======== Data for analysis

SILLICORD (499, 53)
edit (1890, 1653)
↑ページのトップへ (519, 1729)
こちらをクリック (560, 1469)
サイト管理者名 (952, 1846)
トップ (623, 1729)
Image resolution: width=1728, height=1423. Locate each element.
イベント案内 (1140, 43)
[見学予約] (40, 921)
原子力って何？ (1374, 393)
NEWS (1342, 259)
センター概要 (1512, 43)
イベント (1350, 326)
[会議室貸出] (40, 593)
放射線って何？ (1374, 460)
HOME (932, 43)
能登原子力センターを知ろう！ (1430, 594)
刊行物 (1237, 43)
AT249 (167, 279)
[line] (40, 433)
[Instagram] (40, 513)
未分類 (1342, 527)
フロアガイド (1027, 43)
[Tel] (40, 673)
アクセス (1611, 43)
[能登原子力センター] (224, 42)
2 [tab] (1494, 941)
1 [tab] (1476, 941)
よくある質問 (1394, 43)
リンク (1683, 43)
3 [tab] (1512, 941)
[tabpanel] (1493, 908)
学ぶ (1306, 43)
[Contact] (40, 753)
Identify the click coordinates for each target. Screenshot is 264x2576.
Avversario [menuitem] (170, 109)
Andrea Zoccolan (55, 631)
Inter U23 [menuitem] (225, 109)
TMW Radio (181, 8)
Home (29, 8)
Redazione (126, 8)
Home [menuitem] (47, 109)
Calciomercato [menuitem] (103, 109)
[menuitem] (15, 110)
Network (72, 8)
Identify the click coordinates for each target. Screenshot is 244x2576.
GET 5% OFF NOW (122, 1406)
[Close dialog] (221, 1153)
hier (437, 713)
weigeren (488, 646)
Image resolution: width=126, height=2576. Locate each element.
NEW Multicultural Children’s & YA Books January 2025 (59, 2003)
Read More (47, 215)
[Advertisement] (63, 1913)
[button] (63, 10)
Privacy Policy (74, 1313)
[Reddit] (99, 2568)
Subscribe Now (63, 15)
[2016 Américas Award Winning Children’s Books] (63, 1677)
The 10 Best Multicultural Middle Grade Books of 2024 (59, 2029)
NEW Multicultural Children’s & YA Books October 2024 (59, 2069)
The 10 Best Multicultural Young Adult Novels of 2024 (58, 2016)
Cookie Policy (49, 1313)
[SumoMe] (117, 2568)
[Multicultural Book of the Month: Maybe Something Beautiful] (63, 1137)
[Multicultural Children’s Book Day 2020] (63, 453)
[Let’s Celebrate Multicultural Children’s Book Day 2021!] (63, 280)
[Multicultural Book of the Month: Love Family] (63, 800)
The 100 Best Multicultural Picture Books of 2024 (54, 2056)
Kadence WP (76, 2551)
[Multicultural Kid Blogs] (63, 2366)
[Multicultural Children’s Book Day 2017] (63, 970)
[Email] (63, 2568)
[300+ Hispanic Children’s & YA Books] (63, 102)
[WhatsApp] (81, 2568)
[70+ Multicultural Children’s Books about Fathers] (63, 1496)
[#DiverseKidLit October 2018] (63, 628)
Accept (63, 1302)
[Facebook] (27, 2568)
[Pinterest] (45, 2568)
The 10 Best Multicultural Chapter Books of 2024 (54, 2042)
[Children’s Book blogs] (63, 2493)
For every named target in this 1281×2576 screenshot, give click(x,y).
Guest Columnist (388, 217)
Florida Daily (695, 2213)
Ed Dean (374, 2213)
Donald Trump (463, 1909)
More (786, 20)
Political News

================

**Work item**
Repeat the data in full, matching each line exactly.

**Answer space**
SILLICORD (499, 53)
edit (1890, 1653)
↑ページのトップへ (519, 1729)
こちらをクリック (560, 1469)
サイト管理者名 (952, 1846)
トップ (623, 1729)
Image resolution: width=1728, height=1423. Locate each element.
イベント案内 (1140, 43)
[見学予約] (40, 921)
原子力って何？ (1374, 393)
NEWS (1342, 259)
センター概要 (1512, 43)
イベント (1350, 326)
[会議室貸出] (40, 593)
放射線って何？ (1374, 460)
HOME (932, 43)
能登原子力センターを知ろう！ (1430, 594)
刊行物 (1237, 43)
AT249 (167, 279)
[line] (40, 433)
[Instagram] (40, 513)
未分類 (1342, 527)
フロアガイド (1027, 43)
[Tel] (40, 673)
アクセス (1611, 43)
[能登原子力センター] (224, 42)
2 [tab] (1494, 941)
1 [tab] (1476, 941)
よくある質問 (1394, 43)
リンク (1683, 43)
3 [tab] (1512, 941)
[tabpanel] (1493, 908)
学ぶ (1306, 43)
[Contact] (40, 753)
Identify the click coordinates for each target. Screenshot is 264x2576.
Avversario [menuitem] (170, 109)
Andrea Zoccolan (55, 631)
Inter U23 [menuitem] (225, 109)
TMW Radio (181, 8)
Home (29, 8)
Redazione (126, 8)
Home [menuitem] (47, 109)
Calciomercato [menuitem] (103, 109)
[menuitem] (15, 110)
Network (72, 8)
Identify the click coordinates for each target. Screenshot is 244x2576.
GET 5% OFF NOW (122, 1406)
[Close dialog] (221, 1153)
hier (437, 713)
weigeren (488, 646)
Image resolution: width=126, height=2576. Locate each element.
NEW Multicultural Children’s & YA Books January 2025 (59, 2003)
Read More (47, 215)
[Advertisement] (63, 1913)
[button] (63, 10)
Privacy Policy (74, 1313)
[Reddit] (99, 2568)
Subscribe Now (63, 15)
[2016 Américas Award Winning Children’s Books] (63, 1677)
The 10 Best Multicultural Middle Grade Books of 2024 (59, 2029)
NEW Multicultural Children’s & YA Books October 2024 (59, 2069)
The 10 Best Multicultural Young Adult Novels of 2024 (58, 2016)
Cookie Policy (49, 1313)
[SumoMe] (117, 2568)
[Multicultural Book of the Month: Maybe Something Beautiful] (63, 1137)
[Multicultural Children’s Book Day 2020] (63, 453)
[Let’s Celebrate Multicultural Children’s Book Day 2021!] (63, 280)
[Multicultural Book of the Month: Love Family] (63, 800)
The 100 Best Multicultural Picture Books of 2024 (54, 2056)
Kadence WP (76, 2551)
[Multicultural Kid Blogs] (63, 2366)
[Multicultural Children’s Book Day 2017] (63, 970)
[Email] (63, 2568)
[300+ Hispanic Children’s & YA Books] (63, 102)
[WhatsApp] (81, 2568)
[70+ Multicultural Children’s Books about Fathers] (63, 1496)
[#DiverseKidLit October 2018] (63, 628)
Accept (63, 1302)
[Facebook] (27, 2568)
[Pinterest] (45, 2568)
The 10 Best Multicultural Chapter Books of 2024 (54, 2042)
[Children’s Book blogs] (63, 2493)
For every named target in this 1281×2576 screenshot, give click(x,y).
Guest Columnist (388, 217)
Florida Daily (695, 2213)
Ed Dean (374, 2213)
Donald Trump (463, 1909)
More (786, 20)
Political News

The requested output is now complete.